“I’m Going to Be Somebody” – Travis Tritt
Some days it’s seems like being a dreamer is all you have. Listen to this song and let it ring in your ears. Know that today could be the day you realize you are somebody and/or if you know this, it will bring you hope and inspiration. Break the chains of addiction or whatever else is holding you down in life and pick up the ‘guitar’ and make the change you have been waiting for.

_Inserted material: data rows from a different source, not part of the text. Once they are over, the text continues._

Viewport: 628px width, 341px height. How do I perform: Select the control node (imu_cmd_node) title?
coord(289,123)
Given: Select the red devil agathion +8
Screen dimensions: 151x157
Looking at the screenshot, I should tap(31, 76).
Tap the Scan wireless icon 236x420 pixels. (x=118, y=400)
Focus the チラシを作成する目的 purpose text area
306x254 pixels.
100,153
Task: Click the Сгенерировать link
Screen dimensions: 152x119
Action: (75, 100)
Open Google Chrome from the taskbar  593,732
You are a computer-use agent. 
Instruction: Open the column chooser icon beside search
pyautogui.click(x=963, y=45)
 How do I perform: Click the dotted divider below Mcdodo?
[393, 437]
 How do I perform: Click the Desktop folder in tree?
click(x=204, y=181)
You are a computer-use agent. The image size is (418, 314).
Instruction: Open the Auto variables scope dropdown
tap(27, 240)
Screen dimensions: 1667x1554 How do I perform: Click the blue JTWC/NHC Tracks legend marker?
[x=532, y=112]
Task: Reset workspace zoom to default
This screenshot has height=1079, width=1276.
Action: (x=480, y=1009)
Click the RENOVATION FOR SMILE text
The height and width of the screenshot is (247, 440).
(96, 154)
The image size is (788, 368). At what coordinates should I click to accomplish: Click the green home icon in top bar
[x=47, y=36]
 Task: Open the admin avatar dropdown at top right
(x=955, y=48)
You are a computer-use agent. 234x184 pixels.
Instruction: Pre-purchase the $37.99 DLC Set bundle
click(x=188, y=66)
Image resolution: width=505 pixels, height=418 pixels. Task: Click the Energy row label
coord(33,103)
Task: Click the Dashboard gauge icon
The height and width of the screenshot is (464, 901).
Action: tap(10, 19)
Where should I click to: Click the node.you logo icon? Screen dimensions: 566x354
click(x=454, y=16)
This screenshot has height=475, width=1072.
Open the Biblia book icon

My realization of “I’m going to be somebody” can to me several different times in my life, but I can remember three clear as as day. The first one was becoming a father to my 4 wonderful children and the second one was becoming a husband to my beautiful wife. The third time I can really remember this happening was about 10 days into my second stay at La Hacienda Treatment Center for my addiction to alcohol. At first when I was at treatment, I was pissed off and disappointed that I was there and that couldn’t control my addiction. It was about 10 days into my 32 day stay that I truly realized changing my life to be in active recovery could cause me to be the man I wanted to be / the same man with changing values, beliefs, morals, characteristics. I learned at this time, it was time to ‘break the chains’ for myself and my family, as my addiction was truly killing me. I was at the lowest of lows with my addiction and bipolar disorder and really couldn’t see anything past my nose / addiction. I didn’t truly understand how being treated for my addiction and changing this aspect of my life could change all aspects of my life for the better. I wanted to be somebody, but for years, but couldn’t figure out how to get there. I always had a false perception of what being a good man was and one that I didn’t have to be to actually be successful was. There was a time during my active addiction that I stopped paying some of my bills because I wanted more money (a wild rationalization I know). I wanted a job / career that paid more money and was willing to sacrifice what my true passions was in teaching to get it. As I looked around me, I thought the false perception of financial status would really help me ‘be somebody’, but I was wrong. I came to the realization that I was chasing false hope in trying to be somebody I wasn’t. My true passion is to help kids and young adults by educating them as a teacher and helping them find their way in high school and life after high school. I came to the realization that although I might want to change my career path into becoming an addiction counselor and/or someone who helps adolescents / young adults that are incarcerated is also a passion of mine. In my life “this is what being somebody” is all about. Being a great father, husband, son, brother, uncle, teacher, coach, etc, is what my passions are and becoming a recovering alcoholic has helped me achieve this to be the person I want to be.
For the last several years, I look at achievement as not completing a race, but as a milestone on my journey of life and recovery. It is important to celebrate successes along the way whether it is being sober for one hour, one day, 2 months, 15 years or being the husband and father you truly want to be by spending time with your family, both emotionally and physically.
Self Perception and Self Worth is all about truly knowing that you are somebody that should love and care for yourself first. Self Perception and Self Worth is also knowing that others in your life truly care for you and love you no matter what adversity you may be facing or not facing with them. I hope you already know you are worth it and the ripples you create in this world effect those around you in either a positive or negative way, but that is okay, as everyone has ripples or a wake in their life. The great thing about a new day, like today, is you can change the direction of your sails and change the ripples you surround yourself with. True love is about loving yourself first and then loving others. Without truly loving yourself and knowing your self worth in life, you will not be able to effectively love others at the same caliber as someone else with self worth and one who loves themselves.